**Task goal**.
List all lines of the data that include the string "agent".

· · · ·

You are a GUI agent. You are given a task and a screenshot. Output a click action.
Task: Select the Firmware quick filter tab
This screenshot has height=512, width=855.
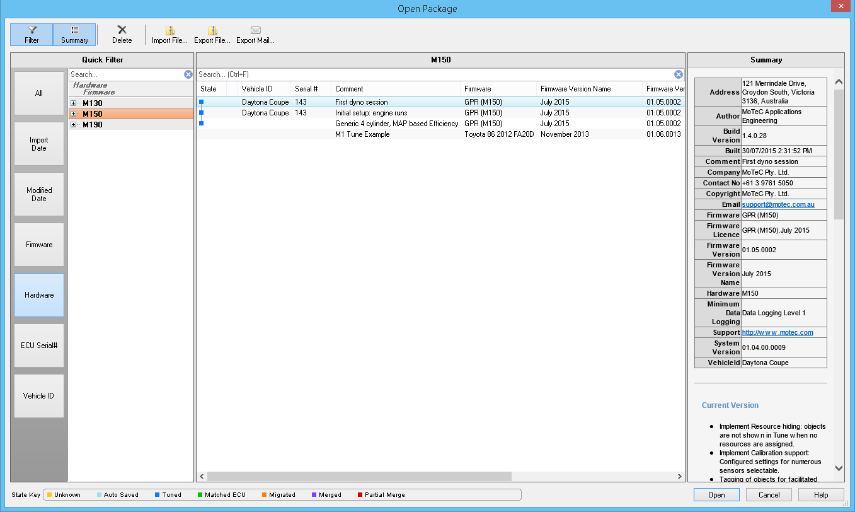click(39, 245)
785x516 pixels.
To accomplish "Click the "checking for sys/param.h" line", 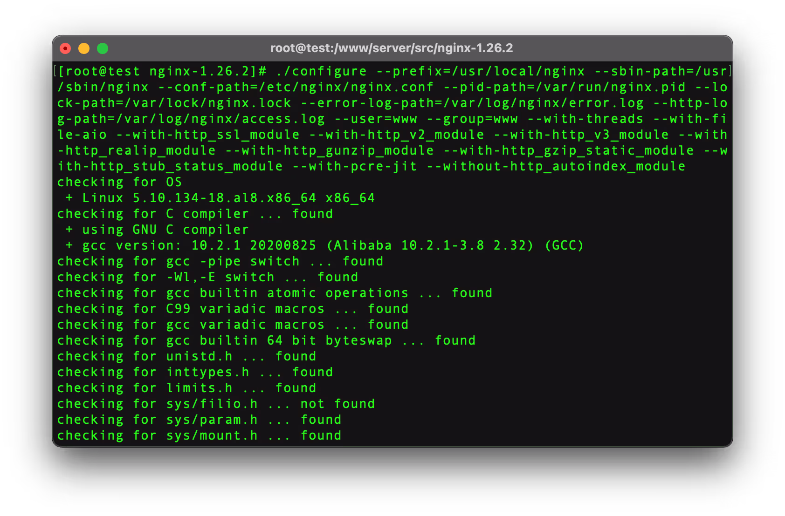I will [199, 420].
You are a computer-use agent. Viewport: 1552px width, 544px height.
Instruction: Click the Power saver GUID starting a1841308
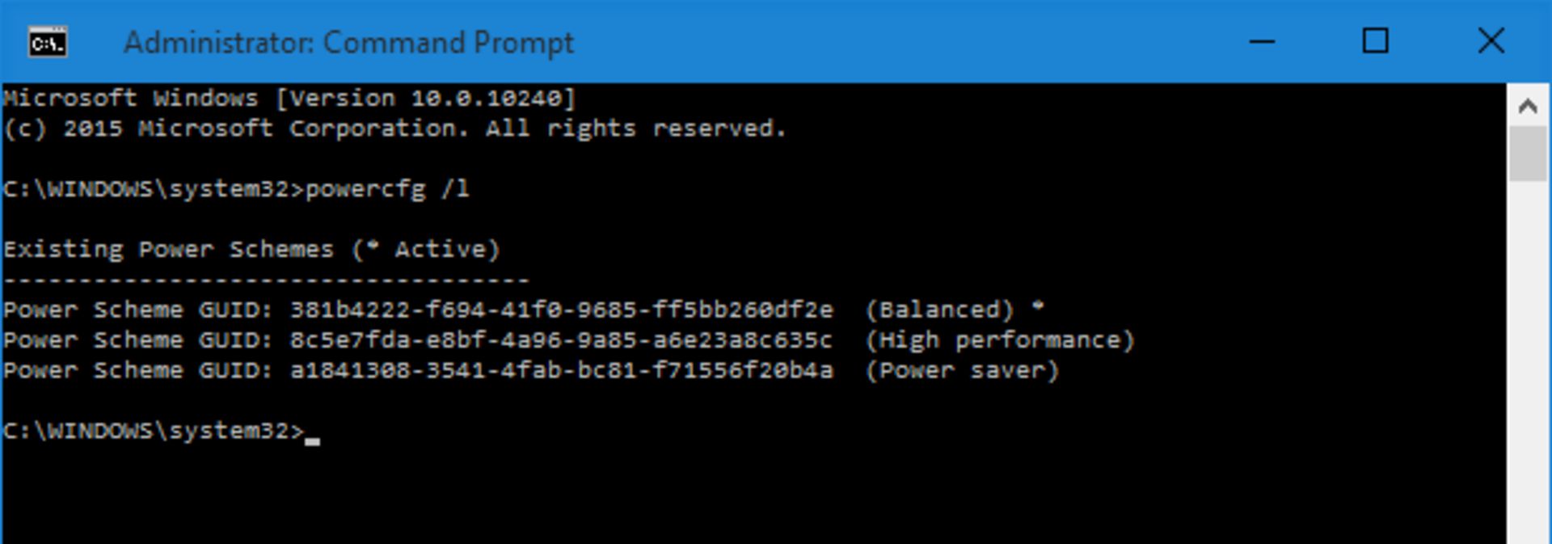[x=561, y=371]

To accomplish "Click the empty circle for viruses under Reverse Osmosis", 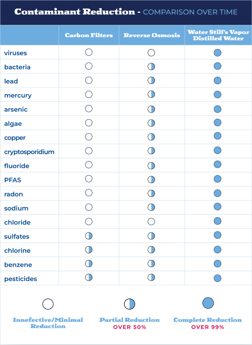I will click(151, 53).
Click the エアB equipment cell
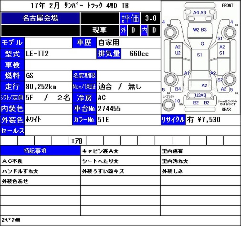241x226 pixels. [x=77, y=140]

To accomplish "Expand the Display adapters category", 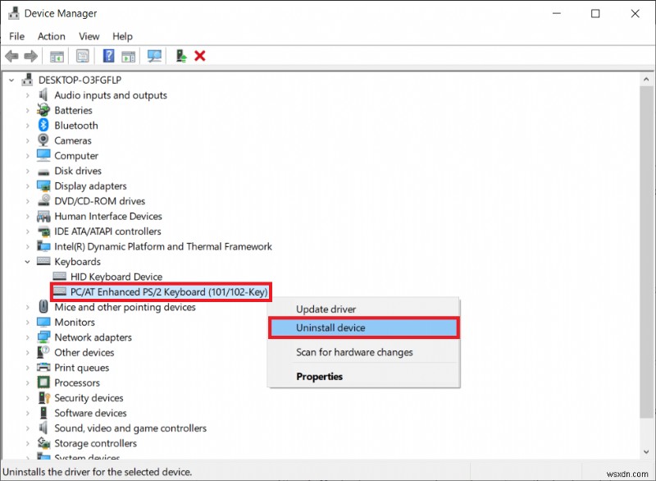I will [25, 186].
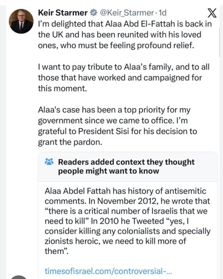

· · · ·

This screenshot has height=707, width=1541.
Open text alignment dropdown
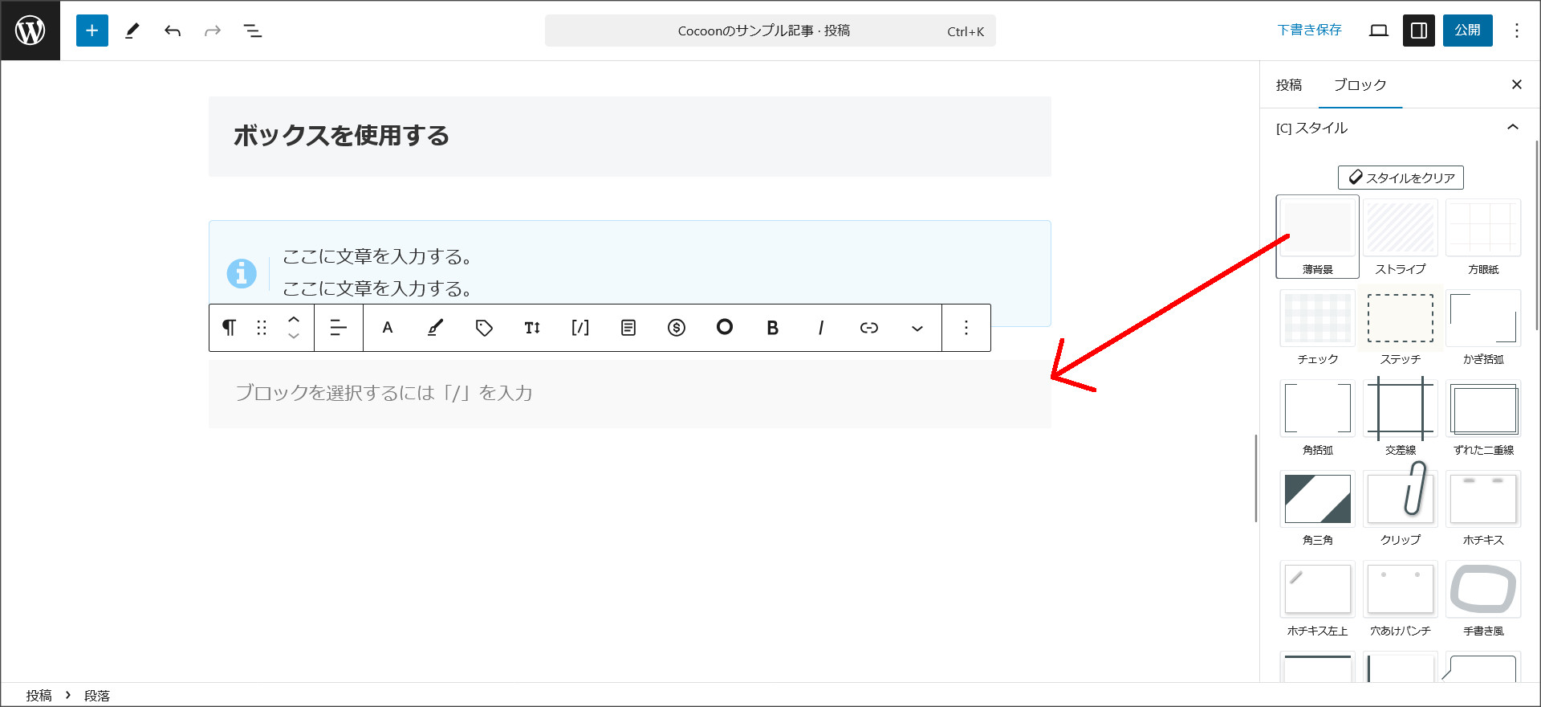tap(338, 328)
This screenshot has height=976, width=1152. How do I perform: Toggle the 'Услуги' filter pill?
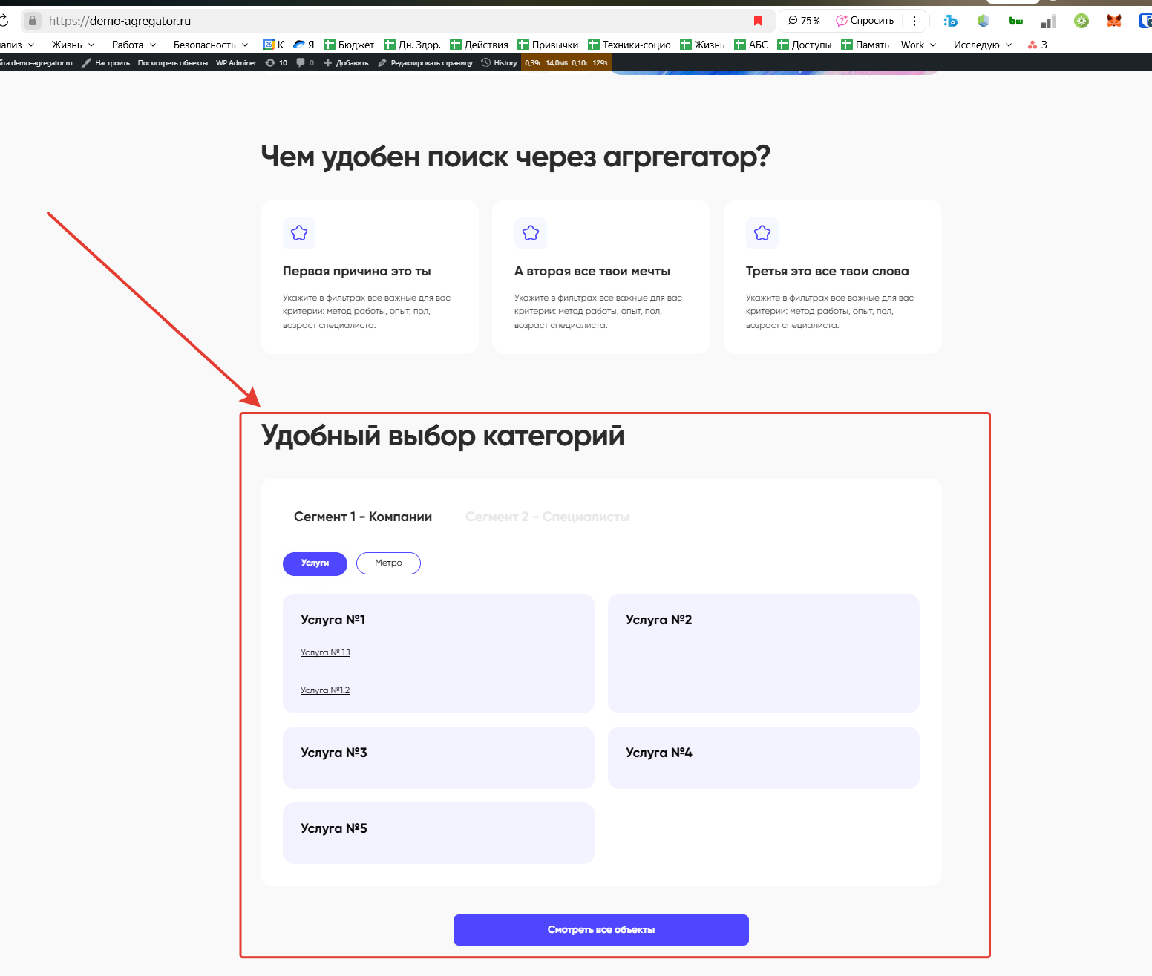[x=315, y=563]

· · · ·

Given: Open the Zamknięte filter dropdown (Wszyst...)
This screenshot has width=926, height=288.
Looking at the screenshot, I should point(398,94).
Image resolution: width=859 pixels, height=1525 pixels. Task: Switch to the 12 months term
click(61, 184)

· · · ·

**Result**.
You are a GUI agent. You are given a task and a screenshot. Output a click action.
You are a computer-use agent. Viewport: 1552px width, 544px height.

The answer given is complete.